Breast cancer patient Fay Matini talking with Cedars-Sinai nurse practitioners.

Cedars-Sinai's Journey to Wellness program helped lift a burden from the shoulders of breast cancer patient Fay Matini (center). Talking with Matini is Alison Bonk, NP.

Fay Matini, who was diagnosed with breast cancer at Cedars-Sinai last year, took the news calmly and kept her emotions at bay as she went through chemotherapy and radiation treatments and dealt with worried family and anxious friends. 

Donna Sweikow also faced a breast cancer diagnosis at the medical center in 2013, and it shook her to the core, introducing fear and doubt into her normally sunny outlook on life.


"Often at the end of cancer treatment you're exhausted, and it can take a long time to get back your strength. You think, ‘Now what?' And that's what we're addressing in Journey to Wellness. We give our patients a place to hang their hat, to come in and express themselves."


For Matini and Sweikow, discovering Cedars-Sinai Journey to Wellness Program during their treatment at the Saul and Joyce Brandman Breast Center — A Project of Women's Guild at the Samuel Oschin Comprehensive Cancer Institute brought tremendous relief. The program, designed to help bring optimism back into patients' lives, offers a team of clinicians who address physical, emotional and psychological concerns that result from diagnosis and treatment.



In the program's stress-reduction class, Matini discovered her true feelings buried deep beneath the strong and stable surface she had maintained for many months. "I went into the room, and there were a bunch of us, all women who had just gone through the same thing, and it was like a burden was lifted from my shoulders," she recalled. As she went through a series of relaxation exercises with the group, Matini wept for the first time in almost a year. "Suddenly I was crying, just letting go in that room as I had never let myself do since my diagnosis. It felt so good to cry like that, to realize that for the first time I didn't have to keep up any kind of a front, didn't have to be strong for anyone, that I could just be me."

For Sweikow, the program provided a path back to her naturally hopeful disposition. "I was somewhat drowning after my diagnosis with questions, fear and doubt," she explained. "This program helped me change my perspective on living with breast cancer.

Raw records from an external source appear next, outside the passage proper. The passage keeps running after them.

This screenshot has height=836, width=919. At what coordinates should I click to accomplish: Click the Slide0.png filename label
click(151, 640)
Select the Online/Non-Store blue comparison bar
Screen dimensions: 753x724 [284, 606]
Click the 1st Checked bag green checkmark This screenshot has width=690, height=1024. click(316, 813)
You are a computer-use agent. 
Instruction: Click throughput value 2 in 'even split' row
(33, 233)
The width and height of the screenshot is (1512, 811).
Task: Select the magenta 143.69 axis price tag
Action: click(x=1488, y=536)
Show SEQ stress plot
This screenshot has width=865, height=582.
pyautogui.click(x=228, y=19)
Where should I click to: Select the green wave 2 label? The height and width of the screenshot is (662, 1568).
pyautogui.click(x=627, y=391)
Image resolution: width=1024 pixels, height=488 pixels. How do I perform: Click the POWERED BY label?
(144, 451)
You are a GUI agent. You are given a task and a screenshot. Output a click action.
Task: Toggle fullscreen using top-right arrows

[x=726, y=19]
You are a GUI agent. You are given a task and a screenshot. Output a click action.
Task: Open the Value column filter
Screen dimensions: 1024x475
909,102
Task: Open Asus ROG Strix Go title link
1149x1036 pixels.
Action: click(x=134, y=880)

I am so fortunate that my medical team was receptive to my needs and directed me to so many resources that have since given me direction and new hope."



No one is more pleased to hear how Journey to Wellness makes a difference for cancer survivors than Sherry Goldman, NP. The nurse practitioner helped found the multidisciplinary program, whose participants meet each Tuesday afternoon at the Brandman Breast Center. "Often at the end of cancer treatment you're exhausted, and it can take a long time to get back your strength," Goldman said. "You think, ‘Now what?' And that's what we're addressing in Journey to Wellness. We give our patients a place to hang their hat, to come in and express themselves."

The program also offers access to alternatives such as acupuncture and guided meditation. "With Journey to Wellness, we're looking at the whole person," Goldman said. "We want to capture every area that has been affected by not just the cancer, but also the treatment."